━━━━━ Records provided ━━━━━
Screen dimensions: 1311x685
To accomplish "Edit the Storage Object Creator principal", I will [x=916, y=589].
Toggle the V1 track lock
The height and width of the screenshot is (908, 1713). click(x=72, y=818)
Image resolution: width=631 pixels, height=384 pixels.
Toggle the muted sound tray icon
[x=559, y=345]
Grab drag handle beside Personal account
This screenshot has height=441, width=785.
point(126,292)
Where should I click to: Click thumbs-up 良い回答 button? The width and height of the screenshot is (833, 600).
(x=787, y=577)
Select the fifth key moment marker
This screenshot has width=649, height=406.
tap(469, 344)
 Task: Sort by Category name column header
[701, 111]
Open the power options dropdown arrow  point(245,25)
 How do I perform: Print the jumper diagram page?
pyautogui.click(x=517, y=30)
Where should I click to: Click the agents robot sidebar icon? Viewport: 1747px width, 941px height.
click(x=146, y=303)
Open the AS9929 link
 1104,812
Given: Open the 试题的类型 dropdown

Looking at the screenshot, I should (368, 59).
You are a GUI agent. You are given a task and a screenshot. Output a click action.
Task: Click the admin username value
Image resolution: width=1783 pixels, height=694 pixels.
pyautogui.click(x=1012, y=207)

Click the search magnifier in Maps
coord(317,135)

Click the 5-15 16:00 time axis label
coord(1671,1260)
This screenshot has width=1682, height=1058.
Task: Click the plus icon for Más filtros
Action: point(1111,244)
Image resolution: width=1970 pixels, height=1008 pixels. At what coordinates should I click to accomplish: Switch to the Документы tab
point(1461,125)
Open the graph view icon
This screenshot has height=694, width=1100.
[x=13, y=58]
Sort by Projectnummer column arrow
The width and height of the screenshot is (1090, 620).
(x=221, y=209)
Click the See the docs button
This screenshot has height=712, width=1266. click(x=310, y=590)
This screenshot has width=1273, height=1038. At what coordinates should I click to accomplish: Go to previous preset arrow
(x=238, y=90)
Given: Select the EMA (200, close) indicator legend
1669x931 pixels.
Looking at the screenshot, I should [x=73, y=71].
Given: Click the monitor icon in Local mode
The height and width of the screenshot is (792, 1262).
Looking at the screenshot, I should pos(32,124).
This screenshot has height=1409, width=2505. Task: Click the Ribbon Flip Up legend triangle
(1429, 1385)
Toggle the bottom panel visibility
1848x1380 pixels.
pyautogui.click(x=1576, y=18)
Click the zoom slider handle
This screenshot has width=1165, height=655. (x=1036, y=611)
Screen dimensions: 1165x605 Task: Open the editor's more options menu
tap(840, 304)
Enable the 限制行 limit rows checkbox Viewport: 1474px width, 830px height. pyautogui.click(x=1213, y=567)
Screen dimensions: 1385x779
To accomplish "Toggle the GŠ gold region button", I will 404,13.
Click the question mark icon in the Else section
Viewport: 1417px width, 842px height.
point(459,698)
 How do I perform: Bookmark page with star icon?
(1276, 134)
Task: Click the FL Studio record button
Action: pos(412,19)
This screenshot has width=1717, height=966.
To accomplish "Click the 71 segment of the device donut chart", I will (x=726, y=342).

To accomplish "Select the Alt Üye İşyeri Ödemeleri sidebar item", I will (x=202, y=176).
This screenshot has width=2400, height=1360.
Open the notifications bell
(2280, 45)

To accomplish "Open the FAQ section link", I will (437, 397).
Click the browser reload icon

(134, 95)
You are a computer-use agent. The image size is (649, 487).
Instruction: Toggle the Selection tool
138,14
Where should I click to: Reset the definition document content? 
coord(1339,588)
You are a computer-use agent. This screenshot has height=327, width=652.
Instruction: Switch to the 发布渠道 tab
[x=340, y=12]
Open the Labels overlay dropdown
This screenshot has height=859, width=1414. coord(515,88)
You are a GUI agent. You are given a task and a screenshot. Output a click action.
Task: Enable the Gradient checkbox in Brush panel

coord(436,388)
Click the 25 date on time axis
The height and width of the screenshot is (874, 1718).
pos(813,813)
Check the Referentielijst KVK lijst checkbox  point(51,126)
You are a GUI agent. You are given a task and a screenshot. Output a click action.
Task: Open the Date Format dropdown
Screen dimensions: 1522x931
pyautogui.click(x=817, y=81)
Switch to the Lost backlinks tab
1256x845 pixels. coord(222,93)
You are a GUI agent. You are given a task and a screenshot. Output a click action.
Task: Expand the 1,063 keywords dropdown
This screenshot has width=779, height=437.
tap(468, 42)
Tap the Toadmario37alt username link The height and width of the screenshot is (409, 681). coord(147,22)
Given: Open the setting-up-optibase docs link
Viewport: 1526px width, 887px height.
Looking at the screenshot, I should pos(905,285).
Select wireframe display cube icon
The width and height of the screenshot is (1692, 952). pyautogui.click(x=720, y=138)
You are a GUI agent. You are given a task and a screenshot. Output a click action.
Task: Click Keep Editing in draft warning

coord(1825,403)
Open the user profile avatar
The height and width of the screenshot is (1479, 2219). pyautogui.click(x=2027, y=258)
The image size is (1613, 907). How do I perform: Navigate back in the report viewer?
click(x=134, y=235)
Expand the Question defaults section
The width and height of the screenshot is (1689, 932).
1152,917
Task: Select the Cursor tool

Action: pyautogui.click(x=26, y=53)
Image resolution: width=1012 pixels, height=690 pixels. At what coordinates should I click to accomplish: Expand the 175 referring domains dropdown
━━━━━
Assigned task - The response should be the listing above, limited to the lines between the one holding "Screen dimensions: 1522x931" and the one holding "Tap the Toadmario37alt", inclusive, reproduced exactly.

Task result -
Screen dimensions: 1522x931
pyautogui.click(x=817, y=81)
Switch to the Lost backlinks tab
1256x845 pixels. coord(222,93)
You are a GUI agent. You are given a task and a screenshot. Output a click action.
Task: Expand the 1,063 keywords dropdown
This screenshot has width=779, height=437.
tap(468, 42)
Tap the Toadmario37alt username link The height and width of the screenshot is (409, 681). coord(147,22)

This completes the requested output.